In summary, Hashimoto indicates that the hidden nodes of a Deep Boltzmann Machine correspond to the bulk spacetime within an Anti-de Sitter (AdS) black hole, while the visible nodes are represented on the boundary of that black hole. This line of reasoning suggests that our universe manifests as a projection on a boundary within a black hole. Moreover, it is proposed that the computation conducted by our universe resembles a less constrained variant of a Deep Boltzmann Machine, specifically a GAN.
Section 2.1: The Role of Forgetting in Deep Learning
According to Carlos Perez, deep learning networks excel at retaining information but struggle with forgetting. The ability to forget is vital for developing enduring abstractions. Advanced deep learning systems utilize attention mechanisms to simplify the input space and focus on critical components, effectively allowing them to ignore what remains constant.
Forgetting, or the act of discarding memory, is a process that involves consolidating experiences into a generalized form. Activation functions serve as threshold mechanisms that influence the flow of information both during inference and back-propagation, representing a basic method for managing memory changes within deep learning networks.
Recent studies on biological brains suggest that learning new tasks does not necessarily involve forgetting, but rather the reuse of existing neurons. The mechanism of forgetting is believed to occur during the consolidation of existing modules. Both evolution and the brain do not continually invent new components; instead, they rewire what is already present. In the context of evolution, this concept is referred to as pre-adaptation.
By reconfiguring existing structures, we do not forget; we repurpose.

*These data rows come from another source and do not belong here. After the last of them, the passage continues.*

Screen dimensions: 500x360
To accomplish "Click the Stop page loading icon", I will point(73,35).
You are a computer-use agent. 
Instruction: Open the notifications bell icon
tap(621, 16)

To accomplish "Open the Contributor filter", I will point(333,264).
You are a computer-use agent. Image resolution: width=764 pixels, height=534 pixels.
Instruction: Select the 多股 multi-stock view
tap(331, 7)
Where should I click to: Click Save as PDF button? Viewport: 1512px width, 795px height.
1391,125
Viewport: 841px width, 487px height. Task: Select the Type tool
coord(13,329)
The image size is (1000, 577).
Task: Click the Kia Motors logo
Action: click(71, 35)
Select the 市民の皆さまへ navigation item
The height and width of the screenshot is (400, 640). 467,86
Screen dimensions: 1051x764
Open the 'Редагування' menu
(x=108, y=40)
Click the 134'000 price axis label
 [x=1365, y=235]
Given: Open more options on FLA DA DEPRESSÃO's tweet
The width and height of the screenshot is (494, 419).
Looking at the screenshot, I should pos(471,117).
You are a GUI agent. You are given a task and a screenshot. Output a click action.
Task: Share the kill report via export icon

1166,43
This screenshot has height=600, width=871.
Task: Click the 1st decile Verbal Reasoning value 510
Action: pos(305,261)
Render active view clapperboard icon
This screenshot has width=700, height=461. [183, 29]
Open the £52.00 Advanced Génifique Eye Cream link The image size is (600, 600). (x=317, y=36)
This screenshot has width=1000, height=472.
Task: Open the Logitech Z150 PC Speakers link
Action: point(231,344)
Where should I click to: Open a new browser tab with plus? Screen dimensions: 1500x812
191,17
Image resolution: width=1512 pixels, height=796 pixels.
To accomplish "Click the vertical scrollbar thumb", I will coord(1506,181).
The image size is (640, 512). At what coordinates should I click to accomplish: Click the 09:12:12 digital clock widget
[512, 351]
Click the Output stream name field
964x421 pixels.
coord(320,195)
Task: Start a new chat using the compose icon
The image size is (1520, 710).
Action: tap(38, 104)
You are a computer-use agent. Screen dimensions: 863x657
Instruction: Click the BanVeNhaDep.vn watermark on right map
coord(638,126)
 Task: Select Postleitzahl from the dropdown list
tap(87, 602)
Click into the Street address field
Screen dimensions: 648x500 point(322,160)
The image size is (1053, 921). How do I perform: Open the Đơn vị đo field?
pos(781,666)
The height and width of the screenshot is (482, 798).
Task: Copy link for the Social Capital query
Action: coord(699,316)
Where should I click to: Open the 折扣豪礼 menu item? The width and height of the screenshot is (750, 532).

This approach, while not always optimal, aligns with the principle of least action, which suggests that the most natural actions are those that require minimal effort. Our free will can serve as a tool for repurposing, with our emotional responses to past and present experiences shaping how we choose to reorganize information.
Section 2.2: The Principle of Least Action
The principle of least action in physics aligns with the notion that the fundamental aim of reality is to enhance complexity. As discussed in earlier articles, the mathematical concept of entropy can help establish guidelines for increasing complexity. Identifying methods to boost complexity also entails minimizing the action necessary to achieve that complexity, in accordance with a principle that seeks to reduce any increase in entropy.
The next discussion will delve into Constructor Theory (CT), which arises from the necessity of bulk spacetime to continually advance in complexity. CT comprises principles that dictate the laws of physics, fostering increases in complexity, with the principle of least action being one of these foundational tenets. Consequently, the actions of forgetting or repurposing align with the pursuit of greater complexity.
The central question posed in this article is:
Can you embrace creativity through the act of forgetting?